14. In the case of New Shorrock Mills (supra), the Hon’ble Supreme Court has held in para 8 as under :

“It appears to us that the Labour Court completely misdirected itself in ordering the respondent’s reinstatement with forty per cent back wages. The Labour Court was exercising jurisdiction under Section 78 of the Bombay Industrial Relations Act, 1946. It had the jurisdiction, inter alia, to decide the disputes regarding the propriety and legality of an order passed by an employer acting or purporting to act under the standing orders. The Labour court, in the present case, having come to the conclusion that the finding of the departmental enquiry was legal and proper, respondent’s order of discharge was not by way of victimization and that the respondent workman had seriously misbehaved and was thus guilty of misconduct, ought not to have interfered with the punishment which was awarded, in the manner it did. This is not a case where the court could come to the conclusion that the punishment which was awarded was shockingly disproportionate to the employee’s conduct and his past record. The Labour Court completely overlooked the fact that even prior to the incident in question the respondent had misconducted himself on several occasions and had been punished. According to the appellant there were atleast three other instances where the respondent had misconducted himself and that he had failed to improve his conduct despite his assurances from time to time. Another aspect which was overlooked by the Labour Court was that on the finding of the enquiry officer that the respondent had misbehaved with his superior officer and was guilty of misconduct, the appellant could have dismissed the respondent from service. The appellant chose not to as so. Instead it passed an order of discharging the respondent from service. Lesser punishment having been given by the management itself there was, in our opinion, no justifiable reason for the Labour Court to have set aside the punishment so awarded. We are unable to accept that the punishment imposed by the management was in any way disproportionate to warrant interference by the Labour Court. The direction of the Labour Court ordering reinstatement of the respondent with forty per cent back wages was clearly unwarranted.”

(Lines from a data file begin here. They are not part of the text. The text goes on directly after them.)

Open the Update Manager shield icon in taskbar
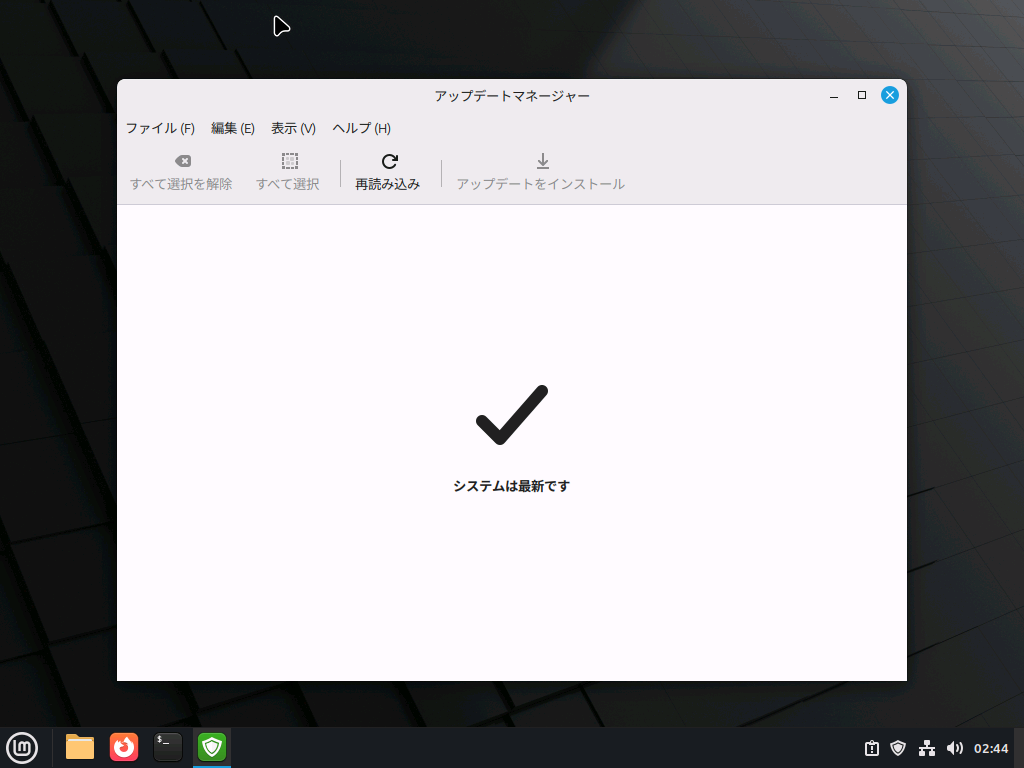Screen dimensions: 1024x768 click(211, 747)
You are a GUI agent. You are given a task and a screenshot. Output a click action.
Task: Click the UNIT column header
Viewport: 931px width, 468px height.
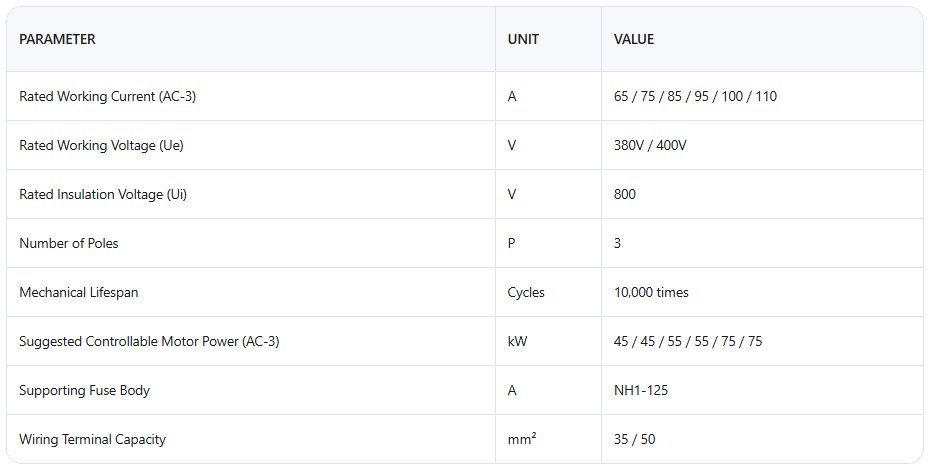point(523,39)
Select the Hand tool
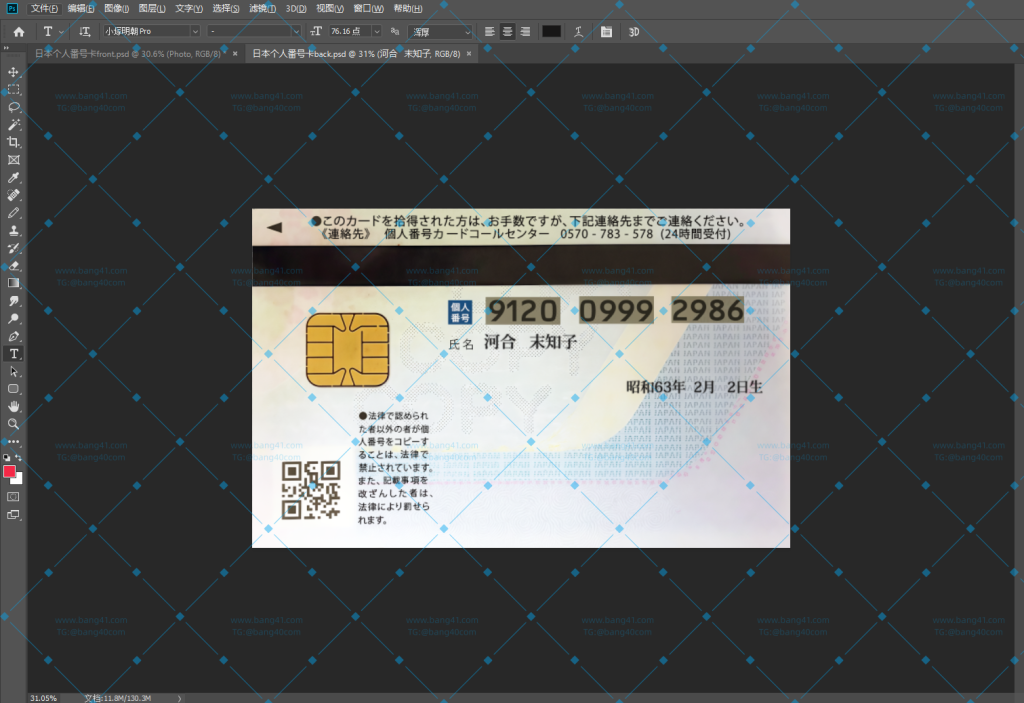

15. In view of the facts and circumstances of the case, this petition is allowed and the order passed by the Industrial Court, Ahmedabad passed in Appeal (IC) No. 23 of 1995 and Appeal (IC) No. 20 of 1995 dated 30.12.1996, whereby the petitioner – company was ordered to reinstate the respondent with full back wages with all other consequential benefits is quashed and set aside. Rule is made absolute to the aforesaid extent.